Vermietungssituation bei offenen Immobilienfonds

Laut Analysehaus Scope bewegen sich die Vermietungsquoten offener Immobilienfonds derzeit auf stabilem Niveau. Die Branche trotzt dem Druck durch die Objektverkäufe, die zur Liquiditätsbeschaffung erforderlich sind. Scope rechnet zum Jahresende mit einem konstanten bis leicht sinkenden Niveau.

Das Analysehaus Scope hat sich die Vermietungsquoten offener Immobilienfonds näher angesehen. Demnach haben sich die Quoten zuletzt konstant auf solidem Niveau gehalten. Sowohl im einfachen Durchschnitt als auch auf volumengewichteter Basis beträgt die Quote 92,4%. Bei vier der fünf größten Fonds zeigen sich überdurchschnittliche Vermietungsquoten.

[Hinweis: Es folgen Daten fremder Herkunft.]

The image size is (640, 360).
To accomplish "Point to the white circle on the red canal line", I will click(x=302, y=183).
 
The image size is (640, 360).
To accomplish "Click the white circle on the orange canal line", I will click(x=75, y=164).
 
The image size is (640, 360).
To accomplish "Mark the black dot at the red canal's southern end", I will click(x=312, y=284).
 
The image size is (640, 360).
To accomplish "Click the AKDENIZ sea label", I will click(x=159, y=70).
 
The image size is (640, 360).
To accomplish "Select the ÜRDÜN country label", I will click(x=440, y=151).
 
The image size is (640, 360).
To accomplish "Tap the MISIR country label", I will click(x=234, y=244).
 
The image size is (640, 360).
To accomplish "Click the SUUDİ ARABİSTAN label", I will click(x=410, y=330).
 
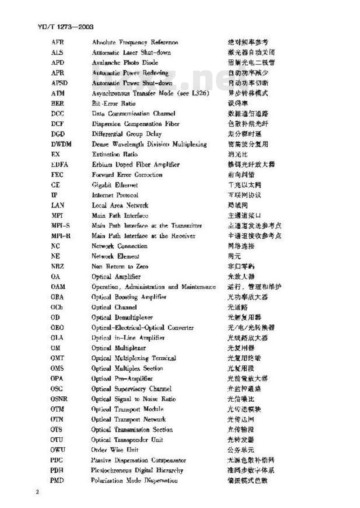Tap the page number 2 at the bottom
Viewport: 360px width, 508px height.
38,491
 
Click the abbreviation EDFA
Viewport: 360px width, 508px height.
59,164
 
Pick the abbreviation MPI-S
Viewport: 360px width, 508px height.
60,226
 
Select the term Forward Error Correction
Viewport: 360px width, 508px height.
127,175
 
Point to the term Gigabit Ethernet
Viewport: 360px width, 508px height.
115,185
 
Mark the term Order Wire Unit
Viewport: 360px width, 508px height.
115,450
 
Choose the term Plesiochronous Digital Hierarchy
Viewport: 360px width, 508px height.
137,470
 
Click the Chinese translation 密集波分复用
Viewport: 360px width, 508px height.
248,144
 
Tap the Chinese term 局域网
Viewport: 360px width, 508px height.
238,205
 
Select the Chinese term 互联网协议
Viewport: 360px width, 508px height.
244,195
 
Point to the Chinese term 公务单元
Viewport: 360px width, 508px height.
241,450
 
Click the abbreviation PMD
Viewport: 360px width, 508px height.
57,481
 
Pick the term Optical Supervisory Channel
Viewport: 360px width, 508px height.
131,389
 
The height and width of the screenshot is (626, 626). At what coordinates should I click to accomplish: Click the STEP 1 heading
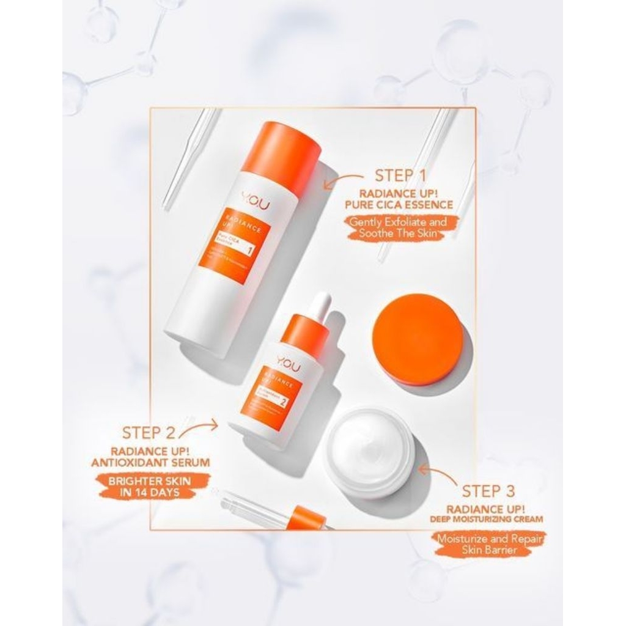click(x=400, y=176)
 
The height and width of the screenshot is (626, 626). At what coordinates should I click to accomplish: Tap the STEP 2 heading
click(x=149, y=433)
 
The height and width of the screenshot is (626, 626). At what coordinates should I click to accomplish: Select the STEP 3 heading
click(x=488, y=491)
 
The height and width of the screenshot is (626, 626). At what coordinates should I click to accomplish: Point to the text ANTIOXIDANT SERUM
click(x=150, y=463)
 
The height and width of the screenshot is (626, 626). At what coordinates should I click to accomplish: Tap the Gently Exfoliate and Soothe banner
click(x=399, y=228)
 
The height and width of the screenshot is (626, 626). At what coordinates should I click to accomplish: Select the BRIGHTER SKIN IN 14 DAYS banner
click(x=149, y=487)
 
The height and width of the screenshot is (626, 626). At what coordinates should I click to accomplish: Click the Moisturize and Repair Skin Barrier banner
click(x=487, y=544)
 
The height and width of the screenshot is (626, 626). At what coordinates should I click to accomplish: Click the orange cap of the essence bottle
click(x=281, y=152)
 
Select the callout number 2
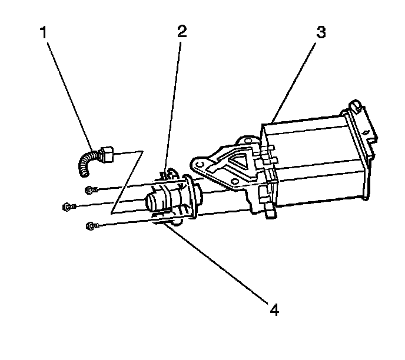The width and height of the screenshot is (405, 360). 182,31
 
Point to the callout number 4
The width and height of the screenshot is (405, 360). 273,308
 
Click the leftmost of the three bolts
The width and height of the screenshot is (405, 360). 68,206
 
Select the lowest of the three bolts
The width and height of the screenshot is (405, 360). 90,225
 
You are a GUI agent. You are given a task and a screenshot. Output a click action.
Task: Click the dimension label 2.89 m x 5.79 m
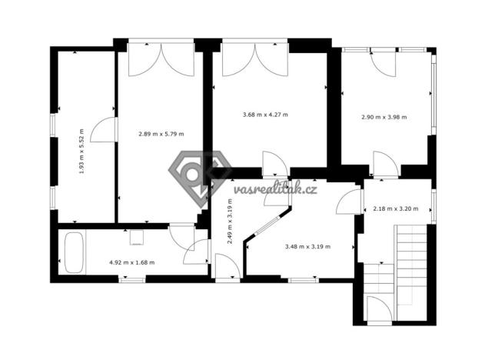pyautogui.click(x=161, y=134)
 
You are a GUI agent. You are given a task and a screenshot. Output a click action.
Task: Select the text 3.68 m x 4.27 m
pyautogui.click(x=264, y=115)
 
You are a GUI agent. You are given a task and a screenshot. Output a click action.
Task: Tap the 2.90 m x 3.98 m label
pyautogui.click(x=384, y=117)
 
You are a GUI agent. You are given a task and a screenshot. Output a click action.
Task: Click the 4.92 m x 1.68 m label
pyautogui.click(x=131, y=262)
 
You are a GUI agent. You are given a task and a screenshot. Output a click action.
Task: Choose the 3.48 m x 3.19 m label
pyautogui.click(x=307, y=246)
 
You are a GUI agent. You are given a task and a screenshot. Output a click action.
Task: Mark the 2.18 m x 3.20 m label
pyautogui.click(x=395, y=208)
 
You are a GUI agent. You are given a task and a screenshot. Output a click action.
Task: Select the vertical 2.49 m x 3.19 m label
pyautogui.click(x=230, y=222)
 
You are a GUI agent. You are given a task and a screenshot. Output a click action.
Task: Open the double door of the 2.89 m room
pyautogui.click(x=161, y=60)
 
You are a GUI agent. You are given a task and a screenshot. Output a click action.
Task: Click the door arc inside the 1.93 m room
pyautogui.click(x=103, y=131)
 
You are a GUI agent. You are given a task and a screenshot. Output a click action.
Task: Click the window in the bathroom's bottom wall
pyautogui.click(x=131, y=280)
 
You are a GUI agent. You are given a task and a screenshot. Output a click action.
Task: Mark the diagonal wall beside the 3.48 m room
pyautogui.click(x=261, y=229)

Mit dieser Quote bleiben die Fonds auf einem soliden Niveau. Die nahezu konstante Entwicklung der vergangenen anderthalb Jahre werten die Analysten von Scope als Beleg für aktives Vermietungsmanagement. Obwohl die Branche teilweise in großem Umfang gut aufgestellte Immobilien verkauft hat, konnte sie das Vermietungsniveau stabilisieren.

Deutliche Unterschiede bei den einzelnen Fonds

Je nach Fonds lassen sich allerdings spürbare Unterschiede beobachten: Die Bandbreite reicht von 83,1% bis 99,2%. Sieben Fonds erzielen Vermietungsquoten von über 95% und sind damit nahezu vollvermietet. Die höchsten Quoten haben momentan der Deka-ImmobilienMetropolen, der UniInstitutional German Real Estate und der REALISINVEST EUROPA mit jeweils über 97%. Am unteren Ende der Liste rangieren der UBS (D) Euroinvest Immobilien, der grundbesitz Fokus Deutschland und der Deka-ImmobilienNordamerika mit Quoten zwischen 83% und 86%.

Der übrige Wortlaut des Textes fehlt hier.